Otro de los dardos lo lanza su socio de gobierno en la Gran Coalición, el partido Socialdemócrata (SPD). Su líder y vicecanciller de Alemania, Sigmar Gabriel, ya declaró a principios de año que “hay que limitar la entrada de refugiados para que se pueda producir una verdadera integración”. Y mientras, ahora, en plena campaña electoral, los ministros del SPD piden más dinero a Schäuble (el Ministro de finanzas y cerebro de la economía alemana) en sus presupuestos para destinarlo a los refugiados, su propio partido gobierna en la región de Baden-Württemberg junto con Die Grüne (Los verdes) y requisa bienes a los refugiados cuando éstos superan los 350 euros. Posiciones ambiguas y en muchas ocasiones contradictorias que hacen que la fractura en la Gran Coalición sea ya más que evidente. Un espacio que está siendo altamente aprovechado por los extremistas de derechas de AfD para recoger ese descontento social existente con los refugiados en algunos sectores de la población.



Durante su campaña están dejando claro que quieren la salida del Euro y que se penalice la migración, disparando a refugiados en las fronteras si hace falta, tal y como declaró recientemente Frauke Petry, líder de AfD. También han apoyado públicamente los ataques perpetrados en varias localidades de Sajonia, en las que un autobús de refugiados fue paralizado por varios vehículos cruzados en la carretera mientras varios manifestantes de la extrema derecha gritaban la consigna: “Nosotros somos el pueblo. Fuera extranjeros de Alemania”. Otro de los ataques consistió en la quema de un hotel que estaba siendo rehabilitado para servir de refugio mientras se producían manifestaciones de júbilo ante las llamas del edificio. Todos estos despropósitos están siendo el caldo de cultivo perfecto para que AfD acapare espacio mediático y gane posiciones en las encuestas sobre las elecciones del 13 de marzo, día que será decisivo para la política de Alemania, según algunos expertos políticos alemanes.

Pero esta debacle racista adjunta también irregularidades graves por parte de miembros de las instituciones de acogida. El viernes fue detenido en Berlín uno de los responsables de Lageso (Oficina Estatal de salud y bienestar, donde tienen que inscribirse los refugiados solicitantes de asilo) por presuntos sobornos económicos por parte de empresas de seguridad que gestionan el edificio.

Para hacer frente a esta hostilidad hacia los refugiados, numerosos colectivos sociales se están movilizando en ciudades como Berlín, con la intención de defender sus derechos y protestar por el endurecimiento de las leyes de acogida. La nueva propuesta de la Gran Coalición consiste en impedir la reunificación familiar durante dos años a los refugiados que procedan de países en los que no estén considerados amenazados de muerte, el 20% aproximadamente. Se han incluído en la lista a Marruecos, Argelia y Túnez, el llamado Asylpaket II.
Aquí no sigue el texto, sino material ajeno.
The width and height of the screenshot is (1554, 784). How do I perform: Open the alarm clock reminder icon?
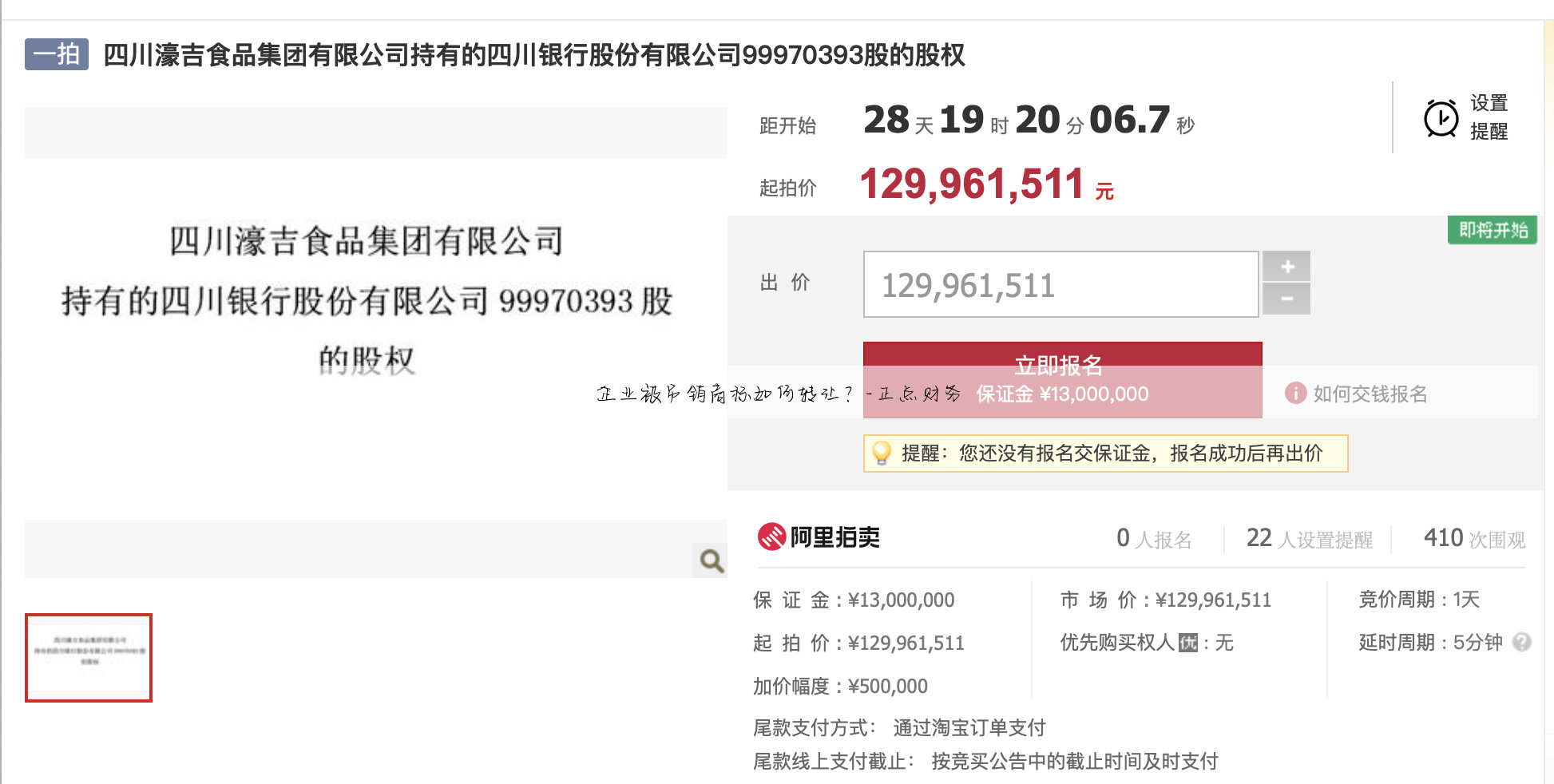(x=1440, y=118)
Contra esto se manifestaban a las puertas de Lageso el lunes pasado varios cientos de personas y este sábado ha habido una concentración para reclamar el establecimiento de una ruta segura para la llegada de refugiados a Europa, pues tienen que hacer frente a las mafias que en Turquía les cobran el pasaje para llegar directamente a Lesbos, normalmente en condiciones de inseguridad acuciante y jugándose la vida en balsas inestables o muy desgastadas. Muchos llegan a pagar cantidades desorbitadas por ello. Otra de las estrategias que se está empezando a utilizar desde la sociedad civil es el señalamiento directo de quienes rechazan la acogida de refugiados, como AfD o Pegida, quien recibe contramanifestaciones siempre que decide ocupar las calles para clamar por la xenofobia.

La política de la Unión Europea es cada vez más favorable a la limitación de fronteras. Este domingo Suiza votará en un referéndum si quiere que los delincuentes extranjeros sean expulsados del país. Se calcula que desde el inicio de este año han llegado a Europa más de 120.000 refugiados, según los datos de Organización Internacional para las Migraciones, mientras que en el mismo periodo de 2015 lo habían hecho 11.834 personas.